__GIVEN PASSAGE__.
>>>>>

The wick is the most underestimated component of a candle. Get the wax right, the fragrance right, and the jar right — and then use the wrong wick and your candle will either tunnel (burn a narrow hole down the centre, leaving thick wax walls), mushroom (produce excessive soot and an oversized flame), or drown (the flame will extinguish in its own wax pool).
For Indian candle makers using concrete gypsum jars specifically, wick selection has some unique considerations because of our climate, the specific fragrance oils used, and the jar dimensions common in the Indian market. This guide covers everything.
The Three Ways a Wrong Wick Ruins Your Candle
Tunnelling — When the Wick Is Too Small
If your wick is too small for the jar diameter, the melt pool will only extend a few centimetres from the wick. The wax around the edges never melts, creating a deep tunnel in the centre of the candle. A tunnelled candle wastes 30-50% of the wax, burns out early, and frustrates customers enough to leave a bad review.
Mushrooming and Excess Soot — When the Wick Is Too Large
Oversized wicks produce too large a flame. The wick tip develops a carbon mushroom shape during burning. Excess soot blackens the inside of the jar, produces unpleasant smoke, and deposits carbon residue in the room. This is especially problematic in Indian homes where rooms are smaller.

<<<<<

__WHAT THIS EXERCISE ASKS__.
A. In the candle wick guide, how much of the wax does a tunnelled candle waste?
B. Write the next part of the candle wick guide, continuing from its last sentence.

Item coordinate data:
>>>>>

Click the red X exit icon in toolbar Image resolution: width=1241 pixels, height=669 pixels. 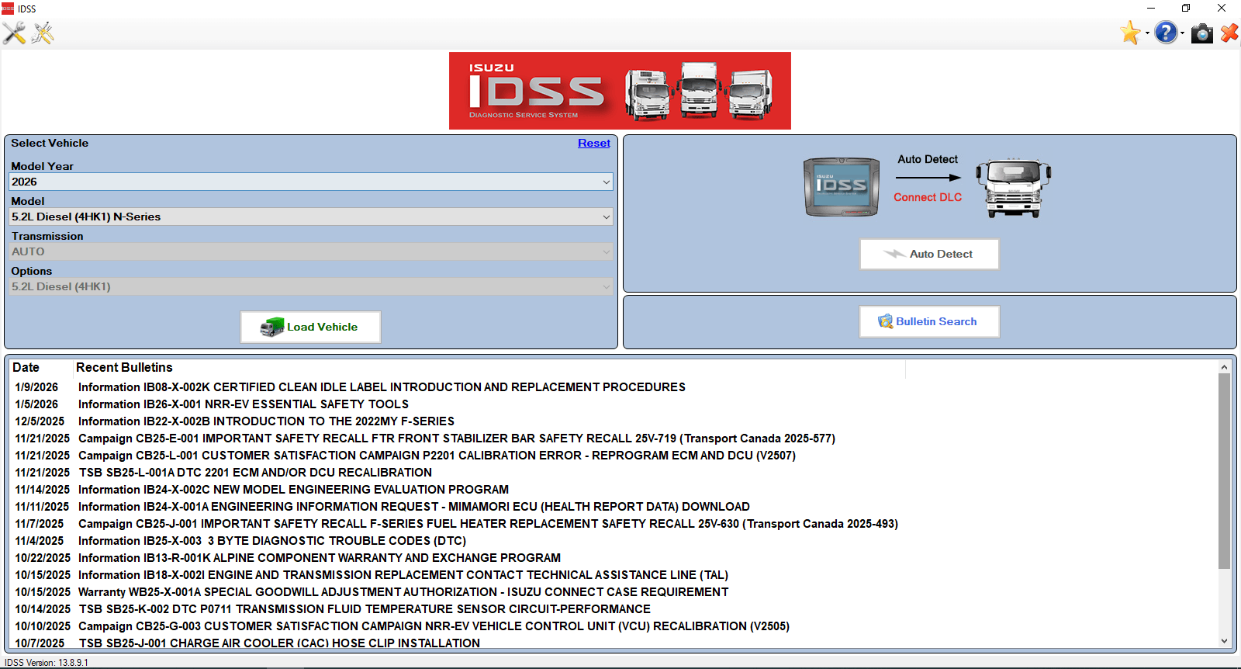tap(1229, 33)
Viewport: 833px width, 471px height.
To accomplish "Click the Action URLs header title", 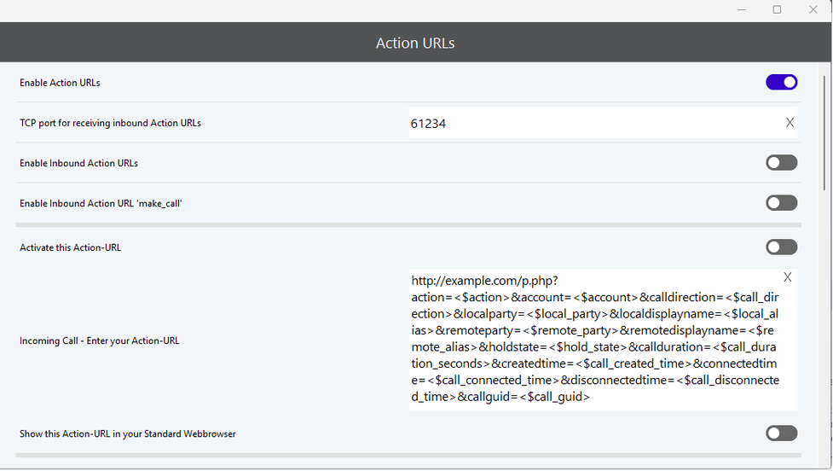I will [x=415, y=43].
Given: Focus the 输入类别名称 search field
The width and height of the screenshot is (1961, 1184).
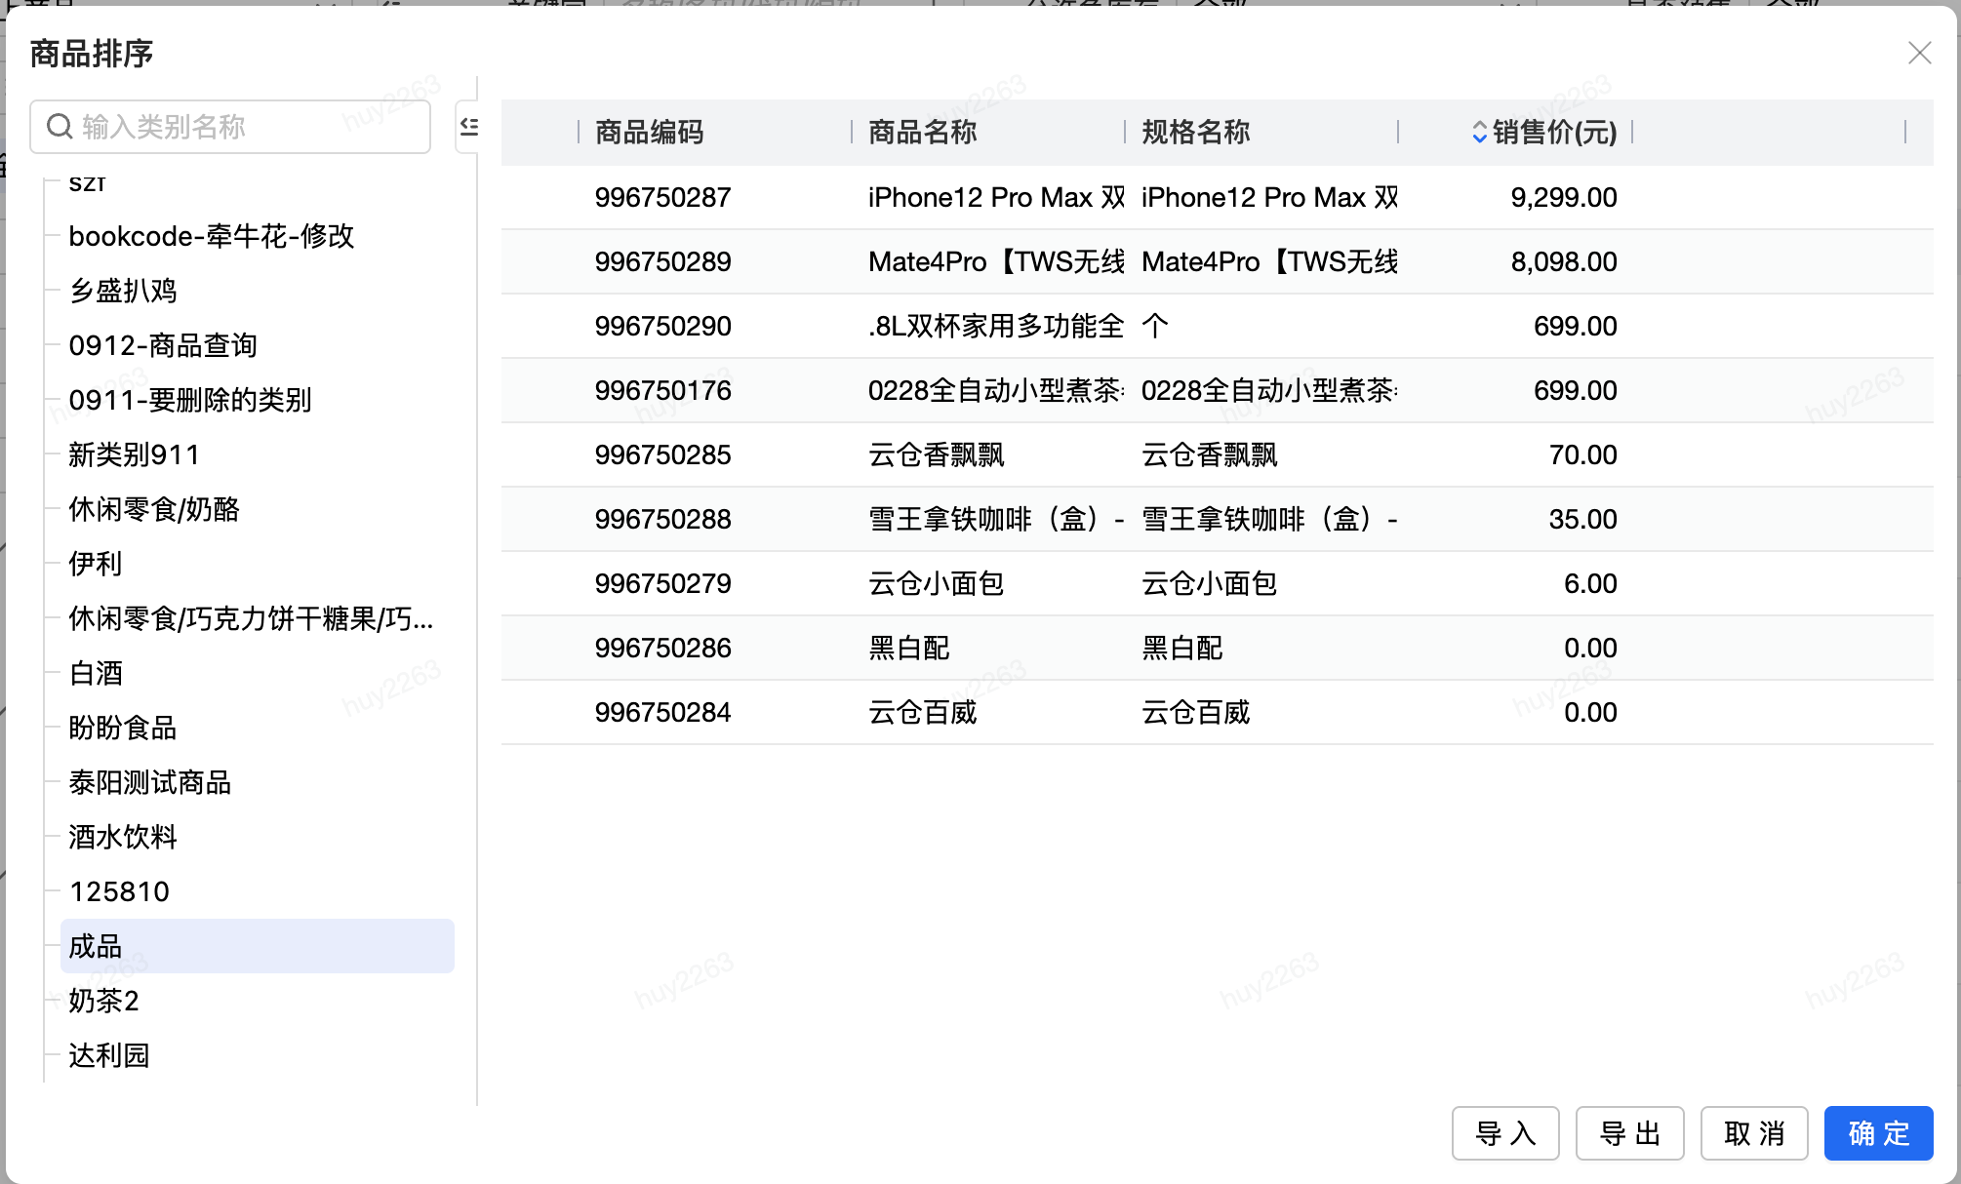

<<<<<

__ANSWER SET__.
A. 30-50% of the wax.

B.
Drowning — Fragrance Load Too High for the Wick
In India, candle makers often add too much fragrance oil because they want a strong smell. But fragrance oil thins the wax and creates a larger liquid wax pool. A wick that performed well at 6% fragrance load may drown and extinguish in a wax pool at 12% fragrance load. The solution is not less fragrance — it is a slightly larger wick.
The Jar Diameter Wick Guide for Concrete Gypsum Jars in India
|
Jar Diameter |
Recommended Wick |
Cotton Wick Code |
Karessa Jar Examples |
|
30-40mm |
Small cotton wick |
CD-8 to CD-10 |
Tealight jars (#12, #13, #18, #28) |
|
45-55mm |
Medium cotton wick |
CD-10 to CD-14 |
Hexagon jar, small votive, small heart jar |
|
55-70mm |
Standard cotton wick |
CD-14 to CD-18 |
Ribbed jar, glass-shaped jar, mesh jar |
|
70-85mm |
Large cotton wick |
CD-18 to CD-22 |
Concrete pot jar, urli bowl, ribbed bottle pot |
|
85-100mm+ |
Double wick |
2x CD-14 |
Long boat jar, big concrete pot, round urli |
India-Specific Wick Considerations
Humidity Adjustment — Monsoon Months (June to September)
Cotton wicks absorb ambient moisture in high-humidity conditions. During India's monsoon months, a wick that burns perfectly in dry November may struggle to stay lit in July. In high-humidity months, go one wick size up from your standard choice. For example, if you normally use CD-14, use CD-16 during monsoon season.
Fragrance Oil Impact on Wick Size
Different fragrance oils have different viscosities. Heavier, oilier fragrances like oud, musk, and sandalwood thin the wax more than lighter fragrances like citrus or lemon. When using heavy Indian fragrance oils, always test one wick size larger than you would for a standard fragrance.
Indian Summer Temperatures
In Indian summers (April-June), ambient temperatures can reach 38-42 degrees Celsius. This softens your candle's wax before it is even lit. A soft wax pool forms faster in heat, meaning your wick needs to be marginally smaller to avoid drowning in summer months. Reduce wick size by one step (CD-16 to CD-14) for summer batches if you are producing in a hot climate area.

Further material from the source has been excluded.